Hacker Newsnew | past | comments | ask | show | jobs | submitlogin

I am an electrical engineer that designs control systems for renewable power production for a living.

Curious what makes you think that the overhead and inefficiencies inherent to a million small solar installs is somehow better than a single managed facility benefiting from economy of scale both for maintenance and design.

Additionally, curious how you plan to address the problem of adding additional generation to existing way overloaded distribution systems to accomplish this. If this massive hypothetical solar install is all non-grid tied then fine, I guess, but you're losing a substantial amount of the power that's made that way.

Distribution systems don't come for free and have many of the same problems as 'last mile' internet. Not terribly complex but expensive en masse, particularly in areas that are not densely populated (which is a lot of the US).

There is a reason we spend a lot of money on transmission. Spending a lot of money on distribution helps a very small part of your network. Spending a lot of money on transmission helps a huge part of your network.




Not OP but I suspect some comes from what I would view as the ability to first add solar to where there is existing infrastructure like parking lots, roofs, telephone poles etc. These areas are already built out and adding solar on top of it doesn’t take over an untouched eco system. Deserts are not voids of nothing ness and there is already a vast impact on the environment already.


In my opinion the greatest benefits for large numbers of discrete small PV installs (with battery) is in places where it's uneconomical to extend the grid.

I'll use some hard to reach parts of WA and BC and OR and ID for example. You might be able to build a nice house/cabin on a piece of rural land and find that setting the poles and running lines to bring basic 100A or 200A service to that house will cost $40,000.

For 40k you can build quite a large off grid PV system that will have a reasonable ROI on it to serve the same loads, vs. spending 40k one time on construction costs for grid and then $50 to $200 monthly electric bills recurring for a long time after that.

*Supplied data:*
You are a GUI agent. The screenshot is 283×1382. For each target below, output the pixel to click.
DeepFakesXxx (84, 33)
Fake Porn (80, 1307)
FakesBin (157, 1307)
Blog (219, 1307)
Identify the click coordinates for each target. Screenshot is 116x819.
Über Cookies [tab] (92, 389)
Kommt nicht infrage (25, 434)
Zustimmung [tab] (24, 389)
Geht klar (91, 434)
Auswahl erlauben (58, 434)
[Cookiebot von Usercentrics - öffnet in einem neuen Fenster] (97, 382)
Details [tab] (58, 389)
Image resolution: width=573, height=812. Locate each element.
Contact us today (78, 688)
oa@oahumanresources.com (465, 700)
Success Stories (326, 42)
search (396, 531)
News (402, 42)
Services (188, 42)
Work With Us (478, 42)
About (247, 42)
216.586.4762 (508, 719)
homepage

*What needs to be done:* In the solar power discussion, which state and province abbreviations are offered as examples of hard-to-reach areas? List them all.

*Task result:* WA, BC, OR, ID